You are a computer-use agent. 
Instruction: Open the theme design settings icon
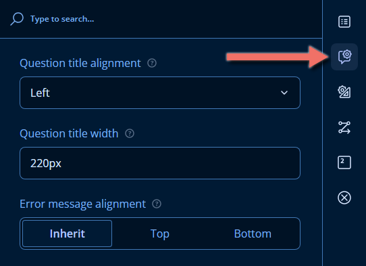[344, 92]
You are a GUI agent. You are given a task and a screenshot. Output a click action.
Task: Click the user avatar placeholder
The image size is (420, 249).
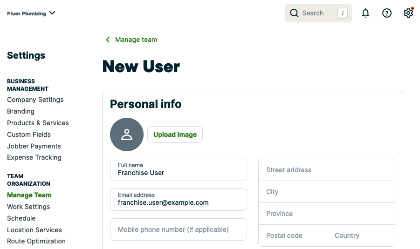click(127, 135)
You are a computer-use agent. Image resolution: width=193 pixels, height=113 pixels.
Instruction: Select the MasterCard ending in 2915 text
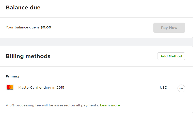[x=41, y=88]
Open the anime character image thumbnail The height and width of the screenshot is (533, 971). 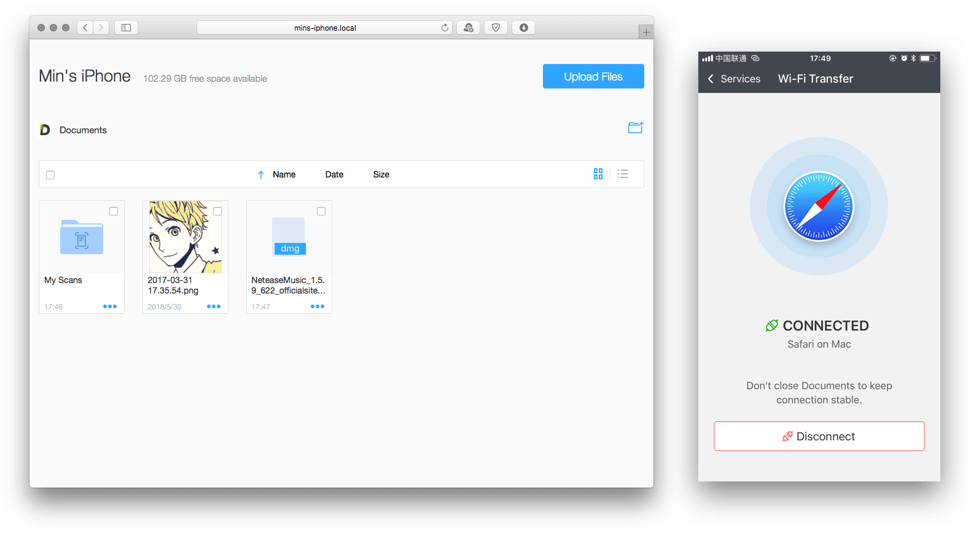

Assignment: The lines to be quoted run from the line containing "You are a GUI" through the end of the entries above, both included; quote them exactly and leave out any pictures.

Result of this exercise:
You are a GUI agent. You are given a task and a screenshot. Output a click action.
Task: Click the user avatar placeholder
The image size is (420, 249).
click(127, 135)
You are a computer-use agent. Image resolution: width=193 pixels, height=113 pixels.
Instruction: Select the MasterCard ending in 2915 text
[x=41, y=88]
Open the anime character image thumbnail The height and width of the screenshot is (533, 971). 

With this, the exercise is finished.